What you need to do: Exactly and only the lines from the line holding "Where should I" to the end of the records should be reproduced. Leave pictures out.

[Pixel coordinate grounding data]
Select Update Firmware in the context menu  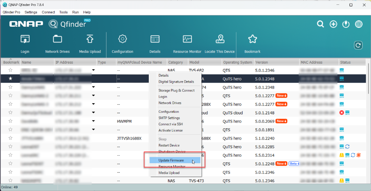click(x=171, y=160)
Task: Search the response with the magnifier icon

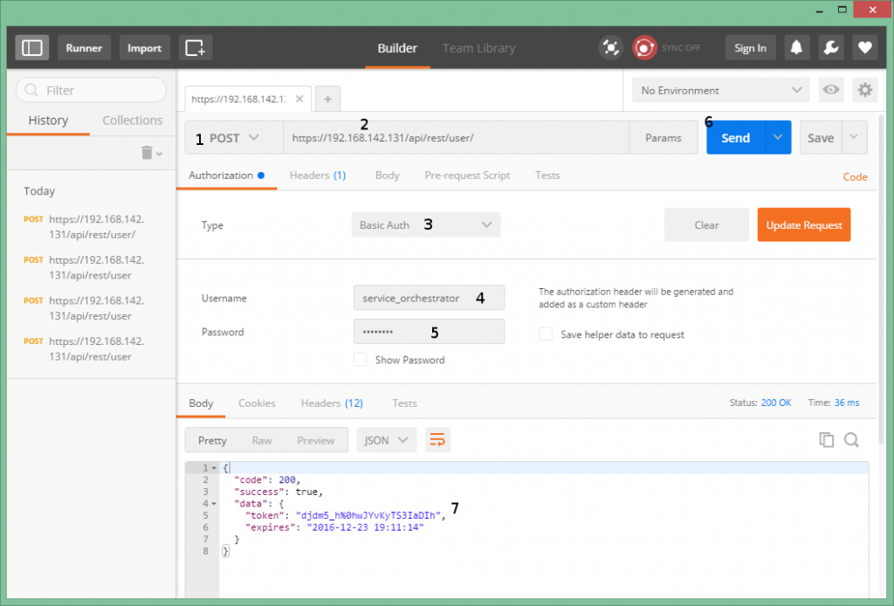Action: [x=851, y=439]
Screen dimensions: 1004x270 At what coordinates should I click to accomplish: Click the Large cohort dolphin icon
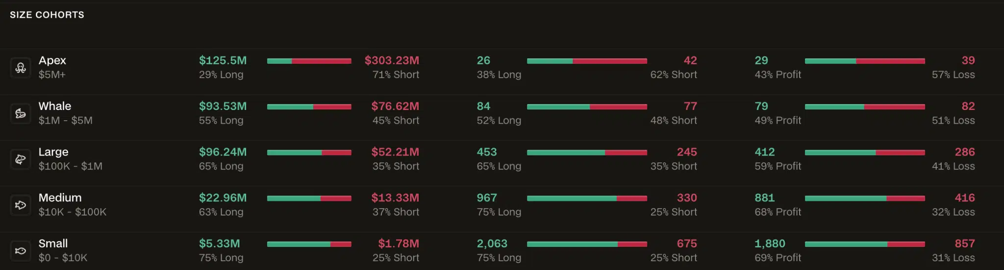point(21,159)
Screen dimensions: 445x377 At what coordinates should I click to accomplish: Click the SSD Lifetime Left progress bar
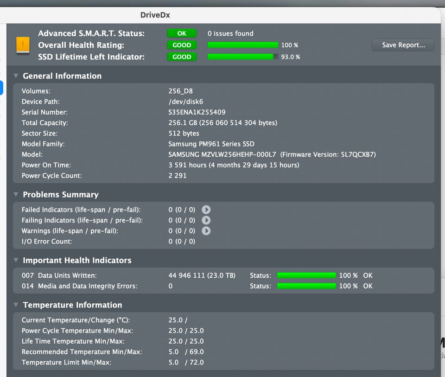point(243,57)
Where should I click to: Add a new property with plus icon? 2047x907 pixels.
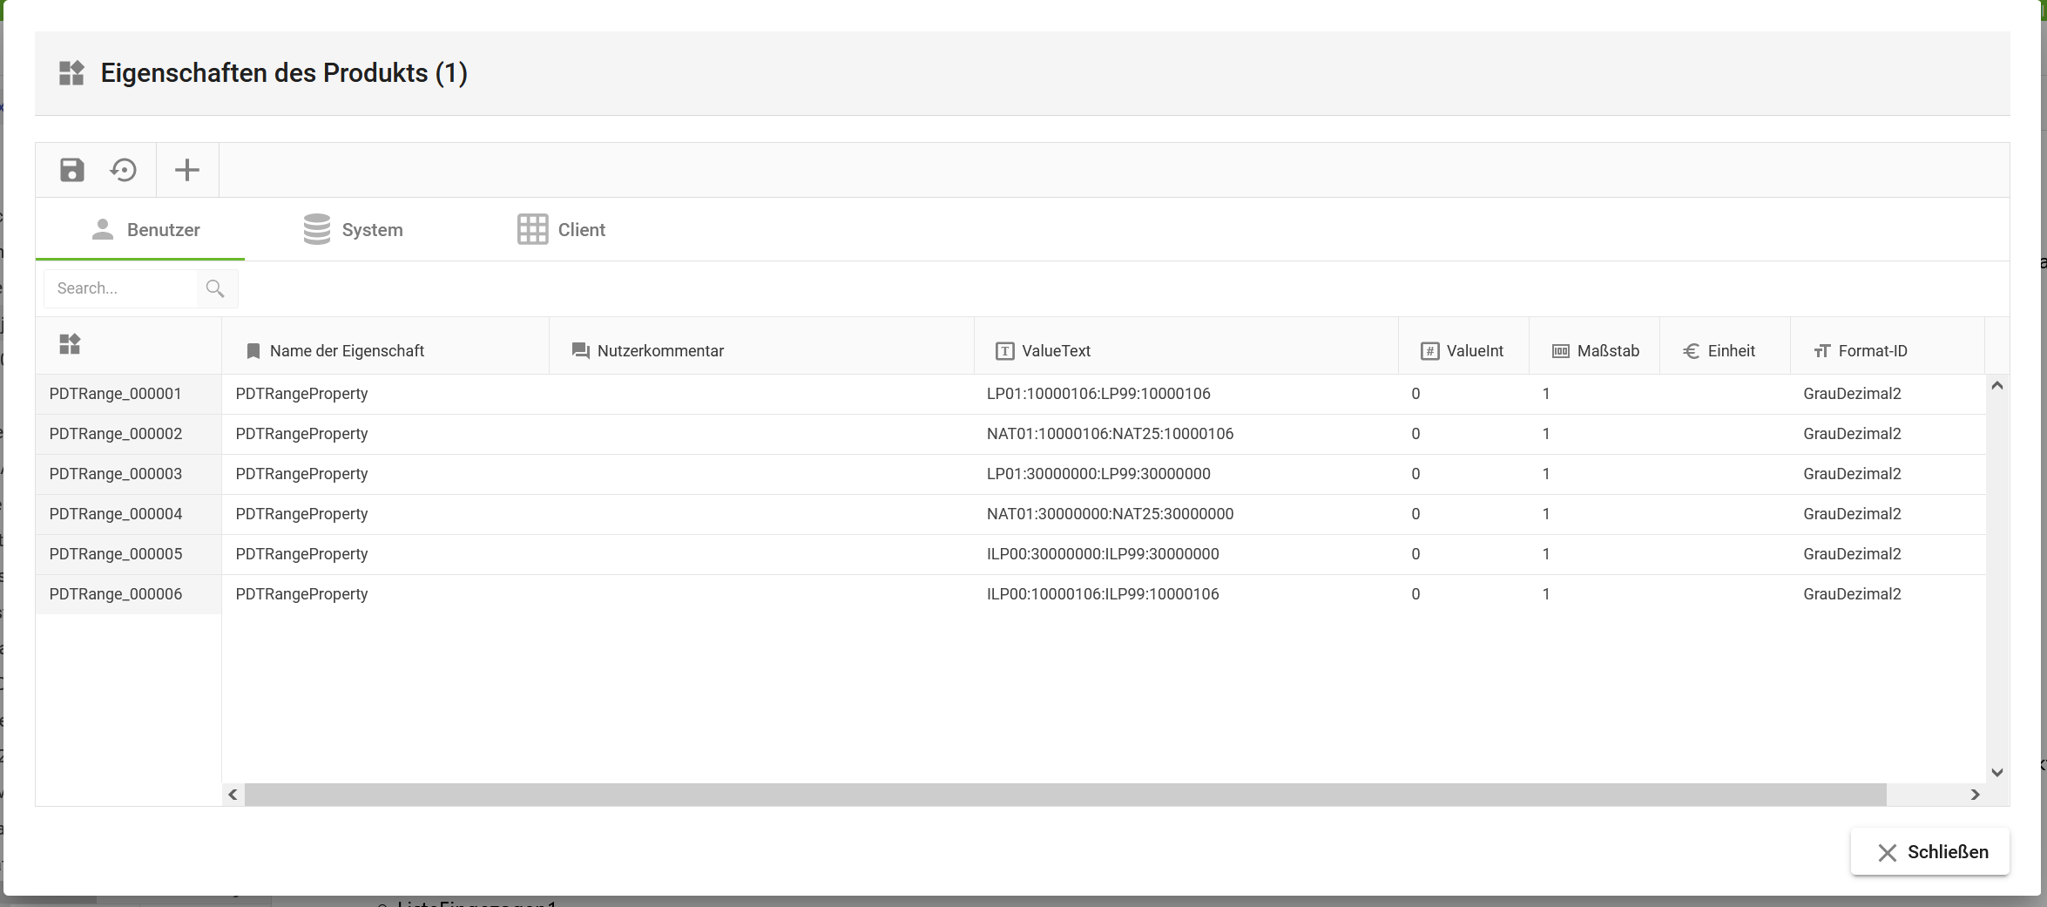[187, 170]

Solution below:
Where should I click to: Add a new property with plus icon? 2047x907 pixels.
[187, 170]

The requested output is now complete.